Copia dal brano sulla nobiltà il passo che va da "Il diritto nobiliare, ossia" fino a "la giurisprudenza elaborò." compreso, senza cambiare nulla.

Estratto della fonte.
************

Successivamente il dominio spagnolo accentuò questo stato di cose, distribuendo titoli senza parsimonia e vendendo carte di nobiltà. Questo immotivato potere si perpetuò nel tempo fino alla rivoluzione francese, che cercò di abolire tutti i privilegi di casta, ma, con la morte di Robespierre, la borghesia ritornò al potere. Infatti Napoleone I fondò una nuova «nobiltà» per meriti civili e onori militari. La Restaurazione tentò di risuscitare gli antichi poteri, ma non riuscì che a riavere vecchi titoli, vuoti dei privilegi di sempre, ed oggi l’antica «nobiltà» non sussiste che come distinzione ereditaria, dato che nel tempo ha perso sempre più potere nei confronti della nuova borghesia capitalistica nascente.
Il diritto nobiliare, ossia la legge che stabilì i caratteri e le prerogative della «nobiltà», i modi di acquisto o di trasmissione dei titoli, fu dapprima connesso al diritto feudale, al quale restò confuso fino all’abolizione del feudalesimo. Queste norme erano formate da consuetudini, da tradizioni locali e, dopo il 17° secolo, dalle leggi dei principi, che la giurisprudenza elaborò.
In Italia questa complicata materia venne regolata dal regio decreto 21 gennaio 1929, con cui fu approvato lo «stato nobiliare italiano». Oggi, però, la nuova Costituzione non riconosce più i titoli nobiliari, permettendo solo che quelli esistenti prima del 28 ottobre 1922 valgano come parte del nome.
La nobiltà volterrana era desiderosa di dare al «Casino della sua Patria» un nuovo e costante «stabilimento» non tanto perché ne risultasse il maggior decoro e splendore, quanto al fine d’indurre una permanente regolarità per l’amministrazione politica ed economica dello stesso. E con gli individuali consensi, venne nella determinazione dì erigere un’accademia che, oltre tutte le leggi, i motupropri, gli ordini e le notificazioni emanate dai reali sovrani della Toscana e della Magistratura, che vegliavano sopra i regolamenti della nobiltà e sistema dei casini, servisse di regola costante, in ciò che dalle suddette disposizioni non era previsto. Pertanto, oltre alle citate «costituzioni» per l’Accademia del Casino dei Nobili della Città di Volterra, fu fissato anche un regolamento interno che contenesse i più minuti dettagli relativi alla pulizia, decoro, contegno e buon servizio della «nobiltà» che interveniva al Casino, nonché indicasse le ore nelle quali lo stesso doveva stare aperto e stabilisse una tariffa per le tasse da pagarsi da chi si divertiva al gioco.
Il Casino non aveva un tassativo numero di appartenenti e ai nobili, che dettero origine a tali «costituzioni», fu concesso il titolo di «accademici fondatori», mentre i nuovi nobili venivano ammessi al Casino purché, nello «squittinio» dei componenti l’Accademia, ottenessero i due terzi di voti favorevoli.

************

Righe grezze.

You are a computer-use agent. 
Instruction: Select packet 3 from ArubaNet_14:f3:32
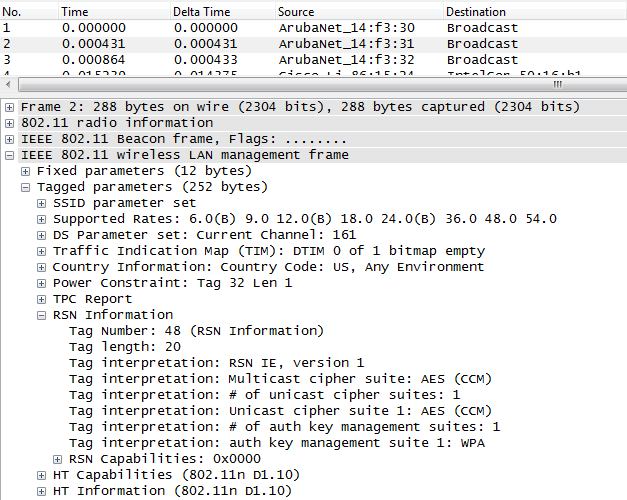tap(314, 60)
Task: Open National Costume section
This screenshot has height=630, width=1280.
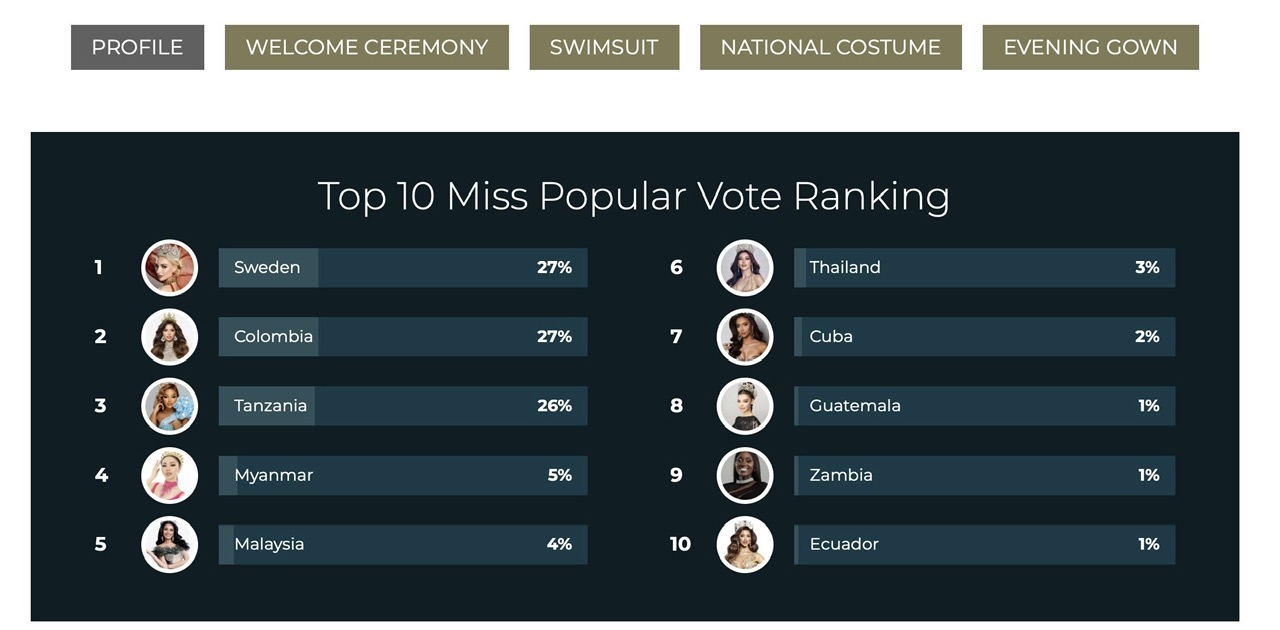Action: [830, 47]
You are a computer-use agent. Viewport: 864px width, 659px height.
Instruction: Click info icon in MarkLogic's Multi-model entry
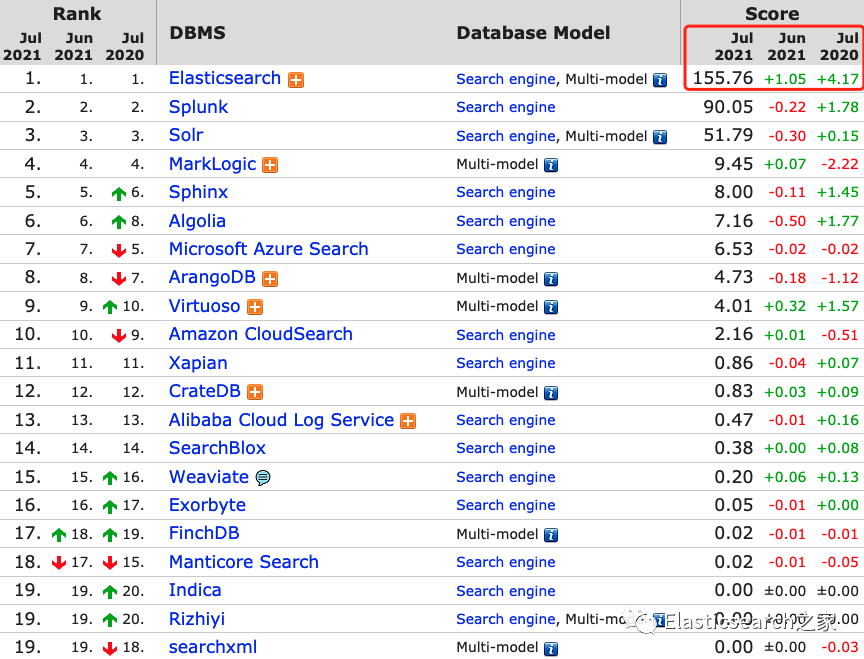click(551, 165)
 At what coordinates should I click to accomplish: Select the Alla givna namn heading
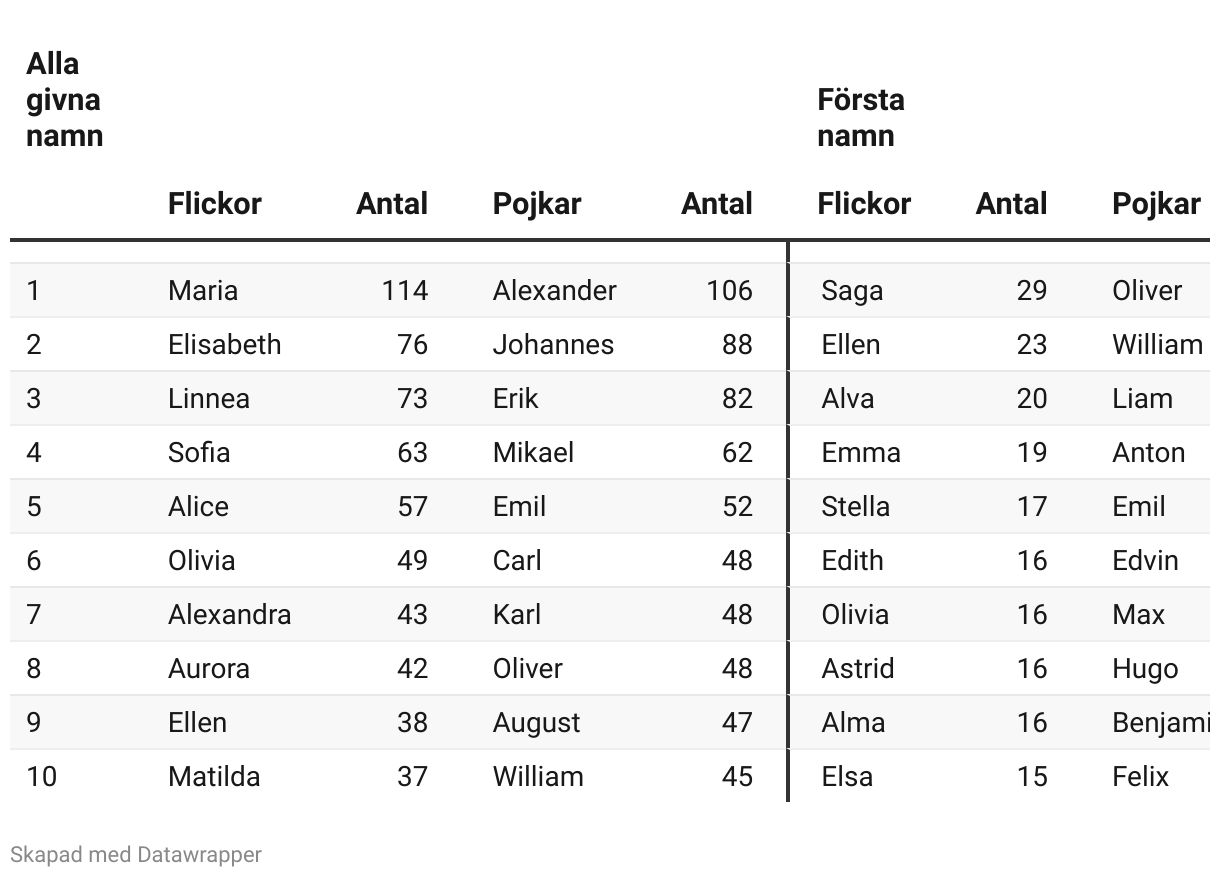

************

Risultato richiesto.
Il diritto nobiliare, ossia la legge che stabilì i caratteri e le prerogative della «nobiltà», i modi di acquisto o di trasmissione dei titoli, fu dapprima connesso al diritto feudale, al quale restò confuso fino all’abolizione del feudalesimo. Queste norme erano formate da consuetudini, da tradizioni locali e, dopo il 17° secolo, dalle leggi dei principi, che la giurisprudenza elaborò.